Recently one of our newer customers started on their first solo board setup. They had previously seen XJTAG demonstrated and had also had their initial board setup done by an XJTAG engineer. When they came to setting a board up for themselves they tried to follow the path that the XJTAG engineer had talked them through – and one of the things they’d been shown was that very early on in the setup we categorise links, zero-ohm resistors, fuses etc as passive connections, even though, being on power/ground nets these items are not accessible from or directly testable by JTAG.

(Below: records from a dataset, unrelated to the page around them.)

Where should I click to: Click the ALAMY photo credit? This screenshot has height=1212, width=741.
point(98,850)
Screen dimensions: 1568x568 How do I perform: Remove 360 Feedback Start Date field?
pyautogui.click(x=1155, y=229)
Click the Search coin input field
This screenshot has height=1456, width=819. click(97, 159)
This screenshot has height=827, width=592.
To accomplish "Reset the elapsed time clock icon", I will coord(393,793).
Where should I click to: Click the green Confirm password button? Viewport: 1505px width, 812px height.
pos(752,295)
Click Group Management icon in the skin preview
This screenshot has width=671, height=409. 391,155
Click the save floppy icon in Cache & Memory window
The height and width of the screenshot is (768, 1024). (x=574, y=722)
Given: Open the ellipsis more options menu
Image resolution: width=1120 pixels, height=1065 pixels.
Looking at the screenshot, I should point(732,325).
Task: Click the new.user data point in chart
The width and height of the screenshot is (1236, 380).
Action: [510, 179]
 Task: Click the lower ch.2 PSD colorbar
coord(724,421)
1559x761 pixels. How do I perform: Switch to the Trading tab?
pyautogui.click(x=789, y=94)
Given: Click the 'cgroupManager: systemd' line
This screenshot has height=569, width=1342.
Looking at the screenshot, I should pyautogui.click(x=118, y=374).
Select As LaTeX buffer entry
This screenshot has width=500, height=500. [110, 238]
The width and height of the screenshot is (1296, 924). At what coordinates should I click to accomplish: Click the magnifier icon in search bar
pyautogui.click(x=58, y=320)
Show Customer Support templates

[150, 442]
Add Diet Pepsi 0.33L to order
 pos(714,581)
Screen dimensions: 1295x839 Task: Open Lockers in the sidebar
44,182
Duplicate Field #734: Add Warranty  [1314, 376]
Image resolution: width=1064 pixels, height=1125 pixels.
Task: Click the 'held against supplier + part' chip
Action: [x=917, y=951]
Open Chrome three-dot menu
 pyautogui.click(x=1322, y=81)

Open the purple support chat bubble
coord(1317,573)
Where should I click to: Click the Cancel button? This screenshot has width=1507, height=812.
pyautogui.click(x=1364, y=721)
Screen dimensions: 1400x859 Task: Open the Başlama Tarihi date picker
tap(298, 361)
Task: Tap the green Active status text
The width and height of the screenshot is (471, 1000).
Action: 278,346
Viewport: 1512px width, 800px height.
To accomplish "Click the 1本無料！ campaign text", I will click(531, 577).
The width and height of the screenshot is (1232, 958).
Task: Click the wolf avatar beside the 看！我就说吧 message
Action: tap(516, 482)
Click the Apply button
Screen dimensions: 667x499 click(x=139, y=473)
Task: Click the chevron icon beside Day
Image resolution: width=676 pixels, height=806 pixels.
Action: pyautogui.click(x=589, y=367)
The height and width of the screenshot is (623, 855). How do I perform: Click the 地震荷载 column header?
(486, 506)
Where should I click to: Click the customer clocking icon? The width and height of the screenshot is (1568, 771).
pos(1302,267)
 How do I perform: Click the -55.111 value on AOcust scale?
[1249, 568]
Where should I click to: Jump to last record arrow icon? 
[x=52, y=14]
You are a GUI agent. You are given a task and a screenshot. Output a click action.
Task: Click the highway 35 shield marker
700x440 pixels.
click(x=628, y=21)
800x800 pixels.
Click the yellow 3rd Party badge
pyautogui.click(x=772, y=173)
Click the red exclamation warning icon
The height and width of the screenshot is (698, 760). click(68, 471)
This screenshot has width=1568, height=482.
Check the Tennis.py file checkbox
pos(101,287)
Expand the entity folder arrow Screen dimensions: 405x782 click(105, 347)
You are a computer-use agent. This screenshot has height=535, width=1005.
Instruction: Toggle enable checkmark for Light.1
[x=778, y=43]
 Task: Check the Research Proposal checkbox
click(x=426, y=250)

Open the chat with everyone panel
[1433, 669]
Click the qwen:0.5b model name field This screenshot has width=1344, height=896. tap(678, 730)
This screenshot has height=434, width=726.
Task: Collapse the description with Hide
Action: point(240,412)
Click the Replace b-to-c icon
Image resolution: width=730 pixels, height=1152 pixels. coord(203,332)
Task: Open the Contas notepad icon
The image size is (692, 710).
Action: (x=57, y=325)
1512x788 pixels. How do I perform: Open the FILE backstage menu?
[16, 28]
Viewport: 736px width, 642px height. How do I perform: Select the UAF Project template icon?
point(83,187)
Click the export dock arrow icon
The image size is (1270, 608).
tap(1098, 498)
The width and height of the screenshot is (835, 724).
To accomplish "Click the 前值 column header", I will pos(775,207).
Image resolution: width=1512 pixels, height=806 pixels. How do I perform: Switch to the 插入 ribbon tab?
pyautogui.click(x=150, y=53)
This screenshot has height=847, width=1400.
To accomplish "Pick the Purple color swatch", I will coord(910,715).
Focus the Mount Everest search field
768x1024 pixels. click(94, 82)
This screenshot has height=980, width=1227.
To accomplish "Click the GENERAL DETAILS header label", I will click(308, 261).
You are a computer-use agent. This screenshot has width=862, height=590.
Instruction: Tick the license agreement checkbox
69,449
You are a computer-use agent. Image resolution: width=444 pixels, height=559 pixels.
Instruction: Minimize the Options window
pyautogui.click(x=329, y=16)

The reasons that we make these categorisations (and recommend that you do too) are:

  1. Circuit designers often do not give helpful names to spurs from their power nets. This makes it unclear, when you see test results, whether the net involved in an error is power (rather than N3775640 or something like that).
  2. Once XJTAG knows about the real extent of the power and ground nets in the circuit it can make much more sensible suggestions about which resistors are pull resistors (and these are quite likely to be testable once XJTAG knows what they are. It also helps to prevent other mis-categorisations of components later in the project setup.
  3. When you come to look at the test coverage of your circuit on the DFT screen, the picture is much more complete if the power and ground nets are accounted for properly.

Anyway – we figured if we set out an explanation of why our experienced engineers take this approach, others can learn from it and get better test coverage as a result!